*Extracted material:*
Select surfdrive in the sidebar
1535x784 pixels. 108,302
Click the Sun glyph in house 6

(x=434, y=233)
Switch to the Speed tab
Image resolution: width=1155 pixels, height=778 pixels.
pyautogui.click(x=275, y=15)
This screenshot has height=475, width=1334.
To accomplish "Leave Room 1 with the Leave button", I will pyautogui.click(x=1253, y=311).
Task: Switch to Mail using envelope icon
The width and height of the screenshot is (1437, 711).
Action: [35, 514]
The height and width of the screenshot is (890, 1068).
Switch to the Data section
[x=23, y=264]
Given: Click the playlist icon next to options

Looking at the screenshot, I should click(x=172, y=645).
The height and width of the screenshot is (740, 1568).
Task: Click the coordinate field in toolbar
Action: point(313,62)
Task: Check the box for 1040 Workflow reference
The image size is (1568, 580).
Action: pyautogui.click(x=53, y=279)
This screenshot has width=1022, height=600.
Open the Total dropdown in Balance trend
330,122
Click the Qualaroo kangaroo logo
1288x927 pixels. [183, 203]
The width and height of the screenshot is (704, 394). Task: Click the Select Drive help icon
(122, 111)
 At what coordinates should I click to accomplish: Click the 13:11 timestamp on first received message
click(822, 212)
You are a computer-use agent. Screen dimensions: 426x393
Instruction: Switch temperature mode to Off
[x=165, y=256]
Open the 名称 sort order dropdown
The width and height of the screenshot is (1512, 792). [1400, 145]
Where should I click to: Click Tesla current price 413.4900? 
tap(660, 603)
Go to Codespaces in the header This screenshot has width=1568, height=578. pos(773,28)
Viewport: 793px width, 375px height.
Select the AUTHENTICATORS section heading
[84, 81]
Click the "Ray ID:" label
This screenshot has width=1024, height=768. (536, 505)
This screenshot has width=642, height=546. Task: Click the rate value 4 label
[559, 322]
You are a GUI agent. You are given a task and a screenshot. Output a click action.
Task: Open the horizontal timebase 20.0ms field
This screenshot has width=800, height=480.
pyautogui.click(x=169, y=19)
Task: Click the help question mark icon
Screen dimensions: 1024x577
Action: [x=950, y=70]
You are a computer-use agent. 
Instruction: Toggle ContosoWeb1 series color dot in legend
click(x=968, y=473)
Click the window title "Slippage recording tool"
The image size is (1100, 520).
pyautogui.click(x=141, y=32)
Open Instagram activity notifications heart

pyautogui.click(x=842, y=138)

*Problem details:* From the records above, copy out the line with "Switch to the Data section", the line with "Click the window", and every line between them, word for word.

*Finished task:*
Switch to the Data section
[x=23, y=264]
Given: Click the playlist icon next to options

Looking at the screenshot, I should click(x=172, y=645).
The height and width of the screenshot is (740, 1568).
Task: Click the coordinate field in toolbar
Action: point(313,62)
Task: Check the box for 1040 Workflow reference
The image size is (1568, 580).
Action: pyautogui.click(x=53, y=279)
This screenshot has width=1022, height=600.
Open the Total dropdown in Balance trend
330,122
Click the Qualaroo kangaroo logo
1288x927 pixels. [183, 203]
The width and height of the screenshot is (704, 394). Task: Click the Select Drive help icon
(122, 111)
 At what coordinates should I click to accomplish: Click the 13:11 timestamp on first received message
click(822, 212)
You are a computer-use agent. Screen dimensions: 426x393
Instruction: Switch temperature mode to Off
[x=165, y=256]
Open the 名称 sort order dropdown
The width and height of the screenshot is (1512, 792). [1400, 145]
Where should I click to: Click Tesla current price 413.4900? 
tap(660, 603)
Go to Codespaces in the header This screenshot has width=1568, height=578. pos(773,28)
Viewport: 793px width, 375px height.
Select the AUTHENTICATORS section heading
[84, 81]
Click the "Ray ID:" label
This screenshot has width=1024, height=768. (536, 505)
This screenshot has width=642, height=546. Task: Click the rate value 4 label
[559, 322]
You are a GUI agent. You are given a task and a screenshot. Output a click action.
Task: Open the horizontal timebase 20.0ms field
This screenshot has width=800, height=480.
pyautogui.click(x=169, y=19)
Task: Click the help question mark icon
Screen dimensions: 1024x577
Action: [x=950, y=70]
You are a computer-use agent. 
Instruction: Toggle ContosoWeb1 series color dot in legend
click(x=968, y=473)
Click the window title "Slippage recording tool"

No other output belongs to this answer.